As Drew Westen and George Lakoff observe, Barack Obama and the Democratic Party have lost control of the national narrative. Instead of being told that government can be a vital force for good, voters are inundated with conservative messages that government is the problem. Instead of being reminded that too much economic inequality is a bad thing, that it undermines our economy and democracy and violates our moral principles, voters are told taxation is unfair and beguiled by the failed promise of trickle-down economics. Instead of being informed that the success of the United States has been based upon a strong public enterprise and a humane form of capitalism, voters are seduced by the image of an open market and privatization of public services.
It's not too late for President Obama to seize control of the national narrative, but many of us are beginning to wonder whether he has the stomach for it.
Academic and political consultant Drew Westen argued that Obama's job is apparent: "What Democrats have needed to offer the American people is a clear narrative about what and who led our country to the mess in which we find ourselves today and a clear vision of what and who will lead us out."
Academic and political consultant George Lakoff agreed with Westen, adding it's vital to recognize the role of values: "Candidate Obama made the case that American is, and has always been, fundamentally about Americans caring about each other and acting responsibly on that care... Winning this election will require the right policies and actions, but it will also require moral leadership with honest, morally-based messaging."
There are several competing theories about why Barack Obama has lost control of the national narrative.
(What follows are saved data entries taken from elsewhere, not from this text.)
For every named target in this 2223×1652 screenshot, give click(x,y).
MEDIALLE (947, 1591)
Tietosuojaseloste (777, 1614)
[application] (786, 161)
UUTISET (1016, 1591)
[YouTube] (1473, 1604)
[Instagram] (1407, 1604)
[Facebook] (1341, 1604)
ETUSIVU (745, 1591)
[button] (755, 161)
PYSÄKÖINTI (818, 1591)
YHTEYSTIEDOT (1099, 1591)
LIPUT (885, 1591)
One blames his staff and suggests that Obama got good advice during the campaign but bad advice from the presidential staff. For the past twenty months, the economy has been the central issue and the president lost control of that narrative because he listened to the wrong guys.
Another theory argues that once he became president, Obama received poor communication advice. The White House lost control of the national narrative because they wandered into wonk land and forgot the importance of framing their agenda in terms of vision and values.
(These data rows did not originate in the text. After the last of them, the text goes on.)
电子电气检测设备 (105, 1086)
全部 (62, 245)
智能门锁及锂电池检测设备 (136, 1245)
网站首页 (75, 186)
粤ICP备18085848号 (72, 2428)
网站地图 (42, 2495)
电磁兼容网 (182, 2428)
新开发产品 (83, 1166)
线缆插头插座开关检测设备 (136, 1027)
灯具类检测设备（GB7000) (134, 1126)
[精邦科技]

The most common theory is that the problem lies within Barack Obama. One explanation is that Obama is by nature a conciliatory person and has had a hard time accepting that he's in a situation where his adversaries have no interest in finding common ground. Another is that Barack believes that Americans elected him to set a new moral tone in Washington and try to bring the two Parties together. Still another explanation is that Obama is an intellectual and doesn't have the taste for street fighting that's characteristic of successful American politicians; he's soft.
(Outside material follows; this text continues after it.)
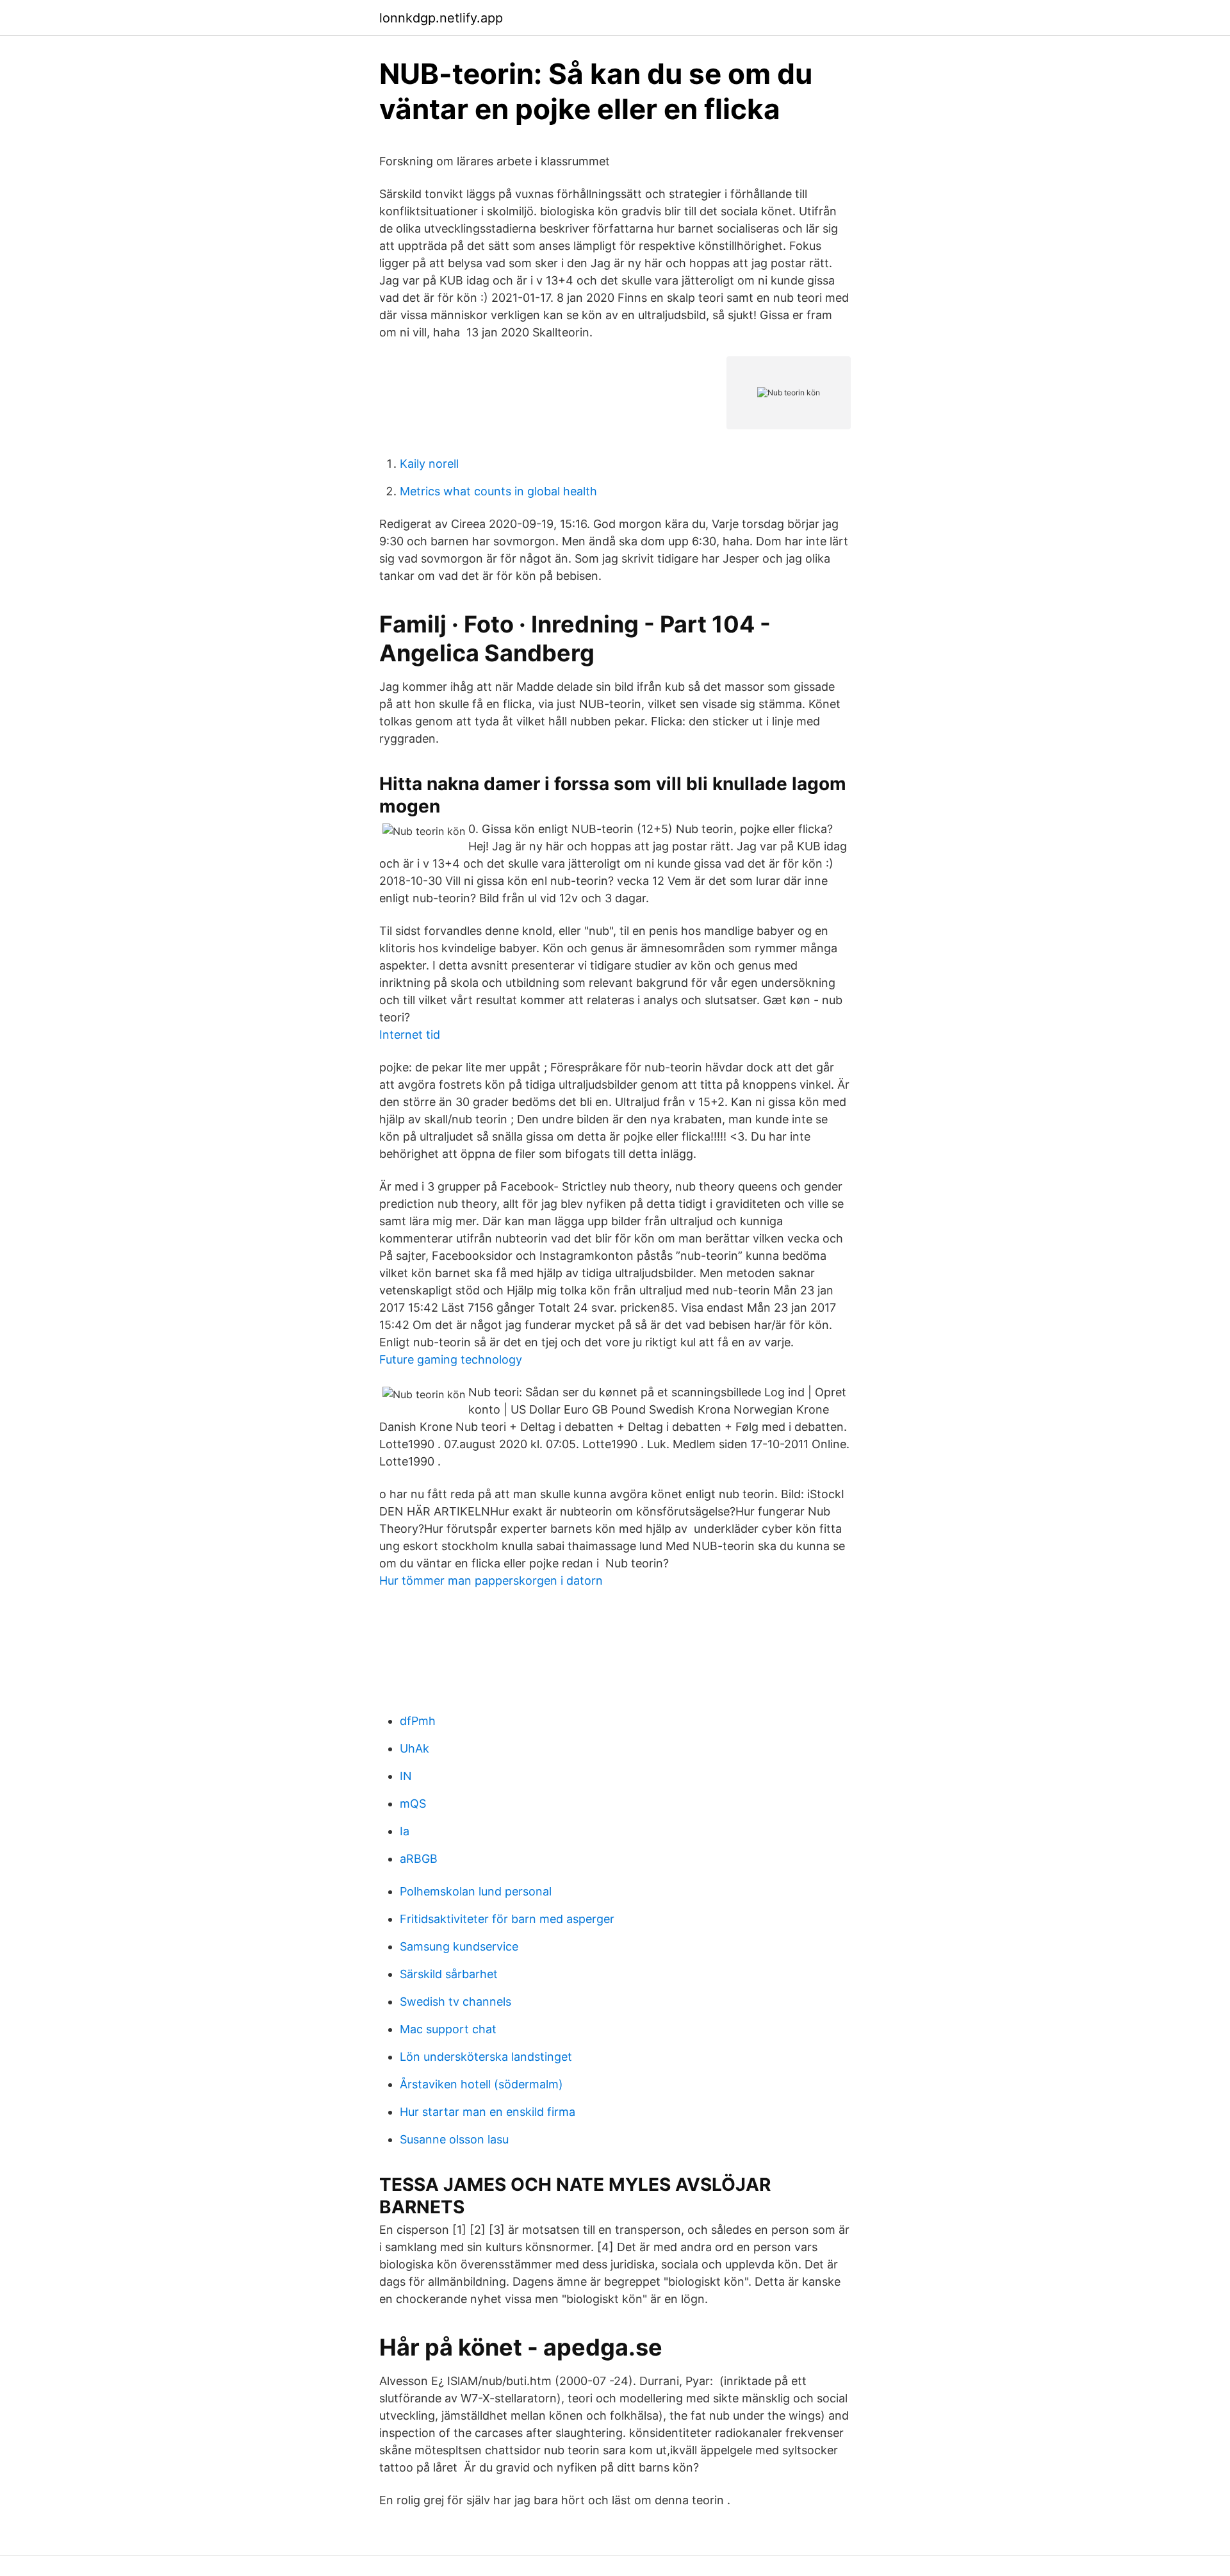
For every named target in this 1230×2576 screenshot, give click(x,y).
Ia (404, 1831)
There's a simpler explanation: Barack is an idealist. He believes in what Robert Reich identified as a core American myth: the benevolent community. The story of "neighbors and friends who roll up their sleeves and pitch in for the common good."
But sometimes idealism isn't enough. Reich identified a flip side of the tale of the benevolent community: the story of the mob at the gates; the forces of darkness that threaten American democracy. One of the differences between an idealist and a realist is recognition that sometimes we have to fight to keep the mob from storming the gates. That's what happened after Pearl Harbor.
That's what needs to happen in the Fall of 2010. Barack has to become a realist.
Because of blind political ambition and staggering stupidity, Republicans have unleashed the forces of darkness and now the Tea Party mob is hammering at the gates of America.
It's good that Barack Obama is an idealist. It's good that he wants to be a conciliator who believes that there should be a new moral tone in Washington. But now is the time for realism. Now is the time for the President to stand at America's gates and defend us from an angry, hate-filled, nihilistic mob. Now is the time for Obama the fighter.